Él se ponía cada vez más excitado. Me lamía las lágrimas, se quitaba la ropa y se presionaba contra mí. Su cuerpo ardía, su corazón latía como un tambor y sus dientes dejaban marcas en mi piel temblorosa, pero yo permanecía inmóvil como un tronco congelado bajo la luna. Al ver que no respondía, se impacientó, me tiró del pelo y me hizo gemir de dolor. Alcé la vista hacia el cielo. ¿Era este el destino que la Diosa de la Luna tenía preparado para mí?
¿Quién podría salvarme ahora?
Si tan solo pudiera despertar a mi loba...
"Auuuuu...". El viento arrastró un aullido cargado de una furia contenida, distante pero imponente.
Nick se detuvo en seco.
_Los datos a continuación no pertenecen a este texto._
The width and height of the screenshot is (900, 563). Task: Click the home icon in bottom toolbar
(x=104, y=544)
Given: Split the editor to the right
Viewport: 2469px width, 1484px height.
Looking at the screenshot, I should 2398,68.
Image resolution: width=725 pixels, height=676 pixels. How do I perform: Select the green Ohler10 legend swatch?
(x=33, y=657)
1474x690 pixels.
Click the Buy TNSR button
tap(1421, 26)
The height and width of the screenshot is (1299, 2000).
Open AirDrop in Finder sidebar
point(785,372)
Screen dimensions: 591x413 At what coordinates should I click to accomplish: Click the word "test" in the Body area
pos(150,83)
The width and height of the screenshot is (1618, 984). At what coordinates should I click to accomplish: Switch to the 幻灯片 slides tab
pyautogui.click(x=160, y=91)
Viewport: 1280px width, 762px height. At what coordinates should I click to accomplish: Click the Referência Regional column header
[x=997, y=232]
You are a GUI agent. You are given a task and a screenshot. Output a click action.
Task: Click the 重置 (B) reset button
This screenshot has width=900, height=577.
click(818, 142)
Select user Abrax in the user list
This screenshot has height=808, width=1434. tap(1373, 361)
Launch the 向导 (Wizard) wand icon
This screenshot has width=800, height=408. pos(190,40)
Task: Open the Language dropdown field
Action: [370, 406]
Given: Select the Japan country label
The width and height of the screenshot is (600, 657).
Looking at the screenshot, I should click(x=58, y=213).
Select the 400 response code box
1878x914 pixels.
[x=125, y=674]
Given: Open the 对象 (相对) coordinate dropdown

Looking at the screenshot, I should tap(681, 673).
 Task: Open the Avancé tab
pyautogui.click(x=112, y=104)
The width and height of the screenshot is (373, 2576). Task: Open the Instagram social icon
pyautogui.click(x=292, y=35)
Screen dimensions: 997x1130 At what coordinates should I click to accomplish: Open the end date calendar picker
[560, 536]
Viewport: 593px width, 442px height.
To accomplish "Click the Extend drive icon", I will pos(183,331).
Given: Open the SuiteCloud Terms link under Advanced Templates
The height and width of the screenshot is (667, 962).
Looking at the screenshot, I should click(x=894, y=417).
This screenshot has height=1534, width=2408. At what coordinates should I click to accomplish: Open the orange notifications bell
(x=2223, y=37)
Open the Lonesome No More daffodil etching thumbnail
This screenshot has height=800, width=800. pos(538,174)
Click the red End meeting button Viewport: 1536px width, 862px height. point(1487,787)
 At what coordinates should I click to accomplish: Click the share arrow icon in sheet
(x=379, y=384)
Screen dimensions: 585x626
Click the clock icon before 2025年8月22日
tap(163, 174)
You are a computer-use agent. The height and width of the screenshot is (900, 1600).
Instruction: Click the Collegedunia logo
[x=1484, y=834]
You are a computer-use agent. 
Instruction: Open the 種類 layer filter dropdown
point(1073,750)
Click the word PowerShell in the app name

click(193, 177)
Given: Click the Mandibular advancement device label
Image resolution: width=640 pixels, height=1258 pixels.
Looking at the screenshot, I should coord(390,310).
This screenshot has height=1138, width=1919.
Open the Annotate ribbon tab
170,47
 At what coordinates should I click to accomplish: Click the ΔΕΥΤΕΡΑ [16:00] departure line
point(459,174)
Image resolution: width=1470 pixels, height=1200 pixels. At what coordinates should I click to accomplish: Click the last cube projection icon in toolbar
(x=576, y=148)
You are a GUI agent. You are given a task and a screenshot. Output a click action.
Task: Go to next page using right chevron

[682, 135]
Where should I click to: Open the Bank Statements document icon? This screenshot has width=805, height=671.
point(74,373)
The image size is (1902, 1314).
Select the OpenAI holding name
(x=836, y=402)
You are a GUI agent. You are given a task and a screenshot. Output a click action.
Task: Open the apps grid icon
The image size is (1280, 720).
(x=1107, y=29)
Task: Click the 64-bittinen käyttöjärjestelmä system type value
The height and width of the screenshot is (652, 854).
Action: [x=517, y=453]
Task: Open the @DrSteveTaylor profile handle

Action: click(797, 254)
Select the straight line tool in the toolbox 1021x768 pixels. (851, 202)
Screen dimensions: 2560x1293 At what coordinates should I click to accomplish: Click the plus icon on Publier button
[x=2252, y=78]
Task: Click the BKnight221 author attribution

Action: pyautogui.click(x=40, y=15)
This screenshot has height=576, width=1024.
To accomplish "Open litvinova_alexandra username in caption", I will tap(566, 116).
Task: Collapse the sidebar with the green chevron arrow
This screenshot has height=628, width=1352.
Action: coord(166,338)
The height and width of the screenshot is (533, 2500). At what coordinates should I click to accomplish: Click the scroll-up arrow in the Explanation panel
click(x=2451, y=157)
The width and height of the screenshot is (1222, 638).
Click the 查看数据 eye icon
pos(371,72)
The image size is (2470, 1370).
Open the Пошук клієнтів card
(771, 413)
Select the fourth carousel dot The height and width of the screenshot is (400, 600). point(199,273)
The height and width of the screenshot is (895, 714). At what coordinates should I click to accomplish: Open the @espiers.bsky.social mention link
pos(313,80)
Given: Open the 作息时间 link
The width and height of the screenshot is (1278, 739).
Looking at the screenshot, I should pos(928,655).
De inmediato, se giró para mirar hacia la densidad del bosque. Dos ojos dorados lo observaban con una frialdad letal desde un rincón oscuro donde no llegaba la luz de la luna.
"¡Maldición!". El instinto de hombre lobo de Nick lo hizo ponerse alerta. Me miró, viendo que estaba casi indefensa. La amenaza oculta en la oscuridad se acercaba cada vez más, y la tensión tiñó sus ojos de un rojo inyectado en sangre. Al final, el miedo pudo más y decidió huir.
En el mismo instante en que se dio la vuelta para escapar, un enorme lobo negro emergió de las sombras, interponiéndose firmemente entre nosotros.